As further evidence that mercury in considerable quantities floats in the water of flumes and streams, below reduction works, in a state of invisible division, and yet carries with it the precious metals, I may give an additional instance. At a mill on the Carson River one of the workmen required a piece of copper. Remembering to have seen some old sheets of that metal lying near the waste-gate of the flume, through which water was brought to the wheel of the mill, he went to the spot and hauled them out of a puddle in which they were lying. Much to his surprise he found the sheets heavily coated with amalgam and so eaten up by mercury that they were as thin as writing paper. The water pouring out through the waste-gate had a fall of about fifteen feet. It did not fall directly upon the copper plates, but in such a way as to keep them constantly splashed and wet. The plates had lain where they were found four or five years. Over a pound of amalgam was scraped off them.

It would seem that in these striking instances of the unsuspected floating away of the precious metals there is for mill men food for reflection, and for inventors a field of profit and distinction. Just what becomes of all the mercury used in the reduction- works of Nevada is a question which has never yet been fully and satisfactorily answered. Much floats away with the water flowing from the mills ; but it cannot be that the whole of the immense quantities used is lost in that way. Mercury in great quantities is constantly being taken into the State, and not an ounce is ever returned. When it has been used in the amalgamation of a batch of ore, it is taken to the amalgamating-pans, and is used over and over again until it has disappeared.
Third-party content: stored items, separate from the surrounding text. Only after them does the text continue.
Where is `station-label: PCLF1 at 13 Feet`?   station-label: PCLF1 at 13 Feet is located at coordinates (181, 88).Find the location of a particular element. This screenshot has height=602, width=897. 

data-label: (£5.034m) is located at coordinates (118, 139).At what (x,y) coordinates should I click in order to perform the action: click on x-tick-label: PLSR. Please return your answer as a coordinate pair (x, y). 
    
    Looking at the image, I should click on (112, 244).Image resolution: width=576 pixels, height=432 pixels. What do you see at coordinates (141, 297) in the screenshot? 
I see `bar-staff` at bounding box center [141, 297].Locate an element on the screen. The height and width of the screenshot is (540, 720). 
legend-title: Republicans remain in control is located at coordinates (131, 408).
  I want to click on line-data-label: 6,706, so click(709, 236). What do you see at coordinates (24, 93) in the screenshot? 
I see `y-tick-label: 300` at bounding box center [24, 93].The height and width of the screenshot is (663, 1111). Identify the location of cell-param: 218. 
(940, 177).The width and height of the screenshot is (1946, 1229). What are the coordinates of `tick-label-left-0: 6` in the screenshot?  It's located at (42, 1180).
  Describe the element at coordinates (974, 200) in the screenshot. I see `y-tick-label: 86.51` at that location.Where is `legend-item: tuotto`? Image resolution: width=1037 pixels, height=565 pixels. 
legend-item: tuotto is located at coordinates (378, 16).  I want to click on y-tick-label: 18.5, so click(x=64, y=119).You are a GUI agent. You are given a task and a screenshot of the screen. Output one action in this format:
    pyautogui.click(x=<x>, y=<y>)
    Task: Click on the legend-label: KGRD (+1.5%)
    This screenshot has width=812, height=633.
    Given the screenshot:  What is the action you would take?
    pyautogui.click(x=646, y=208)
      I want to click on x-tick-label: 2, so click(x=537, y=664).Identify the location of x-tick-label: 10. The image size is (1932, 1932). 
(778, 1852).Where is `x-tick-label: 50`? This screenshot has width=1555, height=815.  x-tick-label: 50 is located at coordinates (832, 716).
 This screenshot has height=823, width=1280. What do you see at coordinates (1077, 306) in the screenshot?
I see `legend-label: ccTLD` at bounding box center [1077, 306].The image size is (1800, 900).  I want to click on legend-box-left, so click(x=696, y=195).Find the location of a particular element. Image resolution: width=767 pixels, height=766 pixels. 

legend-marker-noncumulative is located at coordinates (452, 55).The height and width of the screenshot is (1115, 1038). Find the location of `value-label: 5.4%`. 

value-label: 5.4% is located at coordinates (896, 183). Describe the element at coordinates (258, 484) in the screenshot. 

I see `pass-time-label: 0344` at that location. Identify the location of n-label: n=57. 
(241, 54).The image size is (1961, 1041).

Whether it may float away with the water used in amalgamating, or is lost by evaporation while in the hot-bath of the steam-heated pans, there must be a vast amount of the metal collecting somewhere, as it is a metal not easily destroyed. In case it is lost by evaporation it must condense and fall to the ground somewhere near the works in which it is used, and if it floats away in the water it must eventually find a resting place on the bottom of the stream in which it is carried away. It is an axiom among mill men that "wherever mercury is lost, silver is lost" therefore there must be a large amount of silver lost, as we shall presently see.

The monthly amount of mercury used by he many mills working on the Comstock ores alone averaged 800 flasks, of 76 pounds each; or 61,200 pounds per month. This in one year would amount to 734,400 pounds of mercury that go somewhere, and counting backwards for ten years shows 7,344,000 pounds that have gone somewhere either up the flue or down the flume. The quantity of mercury distributed monthly among the mills shows just how much is lost per month. None is sold or sent out of the country in or with the bullion ; therefore, if there were no loss, the mills would never want any more mercury than enough to give them their first start, as the same lot could be used over and over again, ad infinitum.